• [Data listing]:
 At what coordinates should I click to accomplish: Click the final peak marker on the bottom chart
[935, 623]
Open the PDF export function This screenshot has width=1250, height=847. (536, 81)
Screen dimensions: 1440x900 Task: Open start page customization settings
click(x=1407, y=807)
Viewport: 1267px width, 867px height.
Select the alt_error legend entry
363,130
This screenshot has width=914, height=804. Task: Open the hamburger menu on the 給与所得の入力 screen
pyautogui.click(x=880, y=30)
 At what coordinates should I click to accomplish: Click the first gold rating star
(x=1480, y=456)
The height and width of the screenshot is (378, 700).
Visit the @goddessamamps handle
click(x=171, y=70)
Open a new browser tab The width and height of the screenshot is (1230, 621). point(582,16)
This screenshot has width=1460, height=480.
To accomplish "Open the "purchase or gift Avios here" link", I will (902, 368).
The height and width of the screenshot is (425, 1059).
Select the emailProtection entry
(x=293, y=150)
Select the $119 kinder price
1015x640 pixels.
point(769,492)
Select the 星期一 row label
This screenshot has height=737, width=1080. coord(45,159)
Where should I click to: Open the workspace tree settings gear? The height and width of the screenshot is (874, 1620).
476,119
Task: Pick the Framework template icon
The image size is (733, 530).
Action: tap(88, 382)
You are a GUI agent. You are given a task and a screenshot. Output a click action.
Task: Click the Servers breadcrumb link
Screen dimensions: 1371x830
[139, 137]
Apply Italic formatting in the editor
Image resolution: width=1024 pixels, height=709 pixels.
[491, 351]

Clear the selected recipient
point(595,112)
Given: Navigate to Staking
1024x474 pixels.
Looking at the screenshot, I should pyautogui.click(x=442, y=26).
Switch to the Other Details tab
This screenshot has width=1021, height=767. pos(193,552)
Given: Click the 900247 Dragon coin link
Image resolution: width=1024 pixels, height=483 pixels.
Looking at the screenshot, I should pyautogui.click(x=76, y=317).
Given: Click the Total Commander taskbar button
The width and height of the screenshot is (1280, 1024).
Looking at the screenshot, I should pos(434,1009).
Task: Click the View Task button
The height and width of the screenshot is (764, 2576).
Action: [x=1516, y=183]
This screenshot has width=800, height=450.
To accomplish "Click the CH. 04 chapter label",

• [Problem requirements]: Give back the full listing, exactly as it stands.

• [Output for this exercise]:
 At what coordinates should I click to accomplish: Click the final peak marker on the bottom chart
[935, 623]
Open the PDF export function This screenshot has width=1250, height=847. (536, 81)
Screen dimensions: 1440x900 Task: Open start page customization settings
click(x=1407, y=807)
Viewport: 1267px width, 867px height.
Select the alt_error legend entry
363,130
This screenshot has width=914, height=804. Task: Open the hamburger menu on the 給与所得の入力 screen
pyautogui.click(x=880, y=30)
 At what coordinates should I click to accomplish: Click the first gold rating star
(x=1480, y=456)
The height and width of the screenshot is (378, 700).
Visit the @goddessamamps handle
click(x=171, y=70)
Open a new browser tab The width and height of the screenshot is (1230, 621). point(582,16)
This screenshot has width=1460, height=480.
To accomplish "Open the "purchase or gift Avios here" link", I will (902, 368).
The height and width of the screenshot is (425, 1059).
Select the emailProtection entry
(x=293, y=150)
Select the $119 kinder price
1015x640 pixels.
point(769,492)
Select the 星期一 row label
This screenshot has height=737, width=1080. coord(45,159)
Where should I click to: Open the workspace tree settings gear? The height and width of the screenshot is (874, 1620).
476,119
Task: Pick the Framework template icon
The image size is (733, 530).
Action: tap(88, 382)
You are a GUI agent. You are given a task and a screenshot. Output a click action.
Task: Click the Servers breadcrumb link
Screen dimensions: 1371x830
[139, 137]
Apply Italic formatting in the editor
Image resolution: width=1024 pixels, height=709 pixels.
[491, 351]

Clear the selected recipient
point(595,112)
Given: Navigate to Staking
1024x474 pixels.
Looking at the screenshot, I should pyautogui.click(x=442, y=26).
Switch to the Other Details tab
This screenshot has width=1021, height=767. pos(193,552)
Given: Click the 900247 Dragon coin link
Image resolution: width=1024 pixels, height=483 pixels.
Looking at the screenshot, I should pyautogui.click(x=76, y=317).
Given: Click the Total Commander taskbar button
The width and height of the screenshot is (1280, 1024).
Looking at the screenshot, I should pos(434,1009).
Task: Click the View Task button
The height and width of the screenshot is (764, 2576).
Action: [x=1516, y=183]
This screenshot has width=800, height=450.
To accomplish "Click the CH. 04 chapter label",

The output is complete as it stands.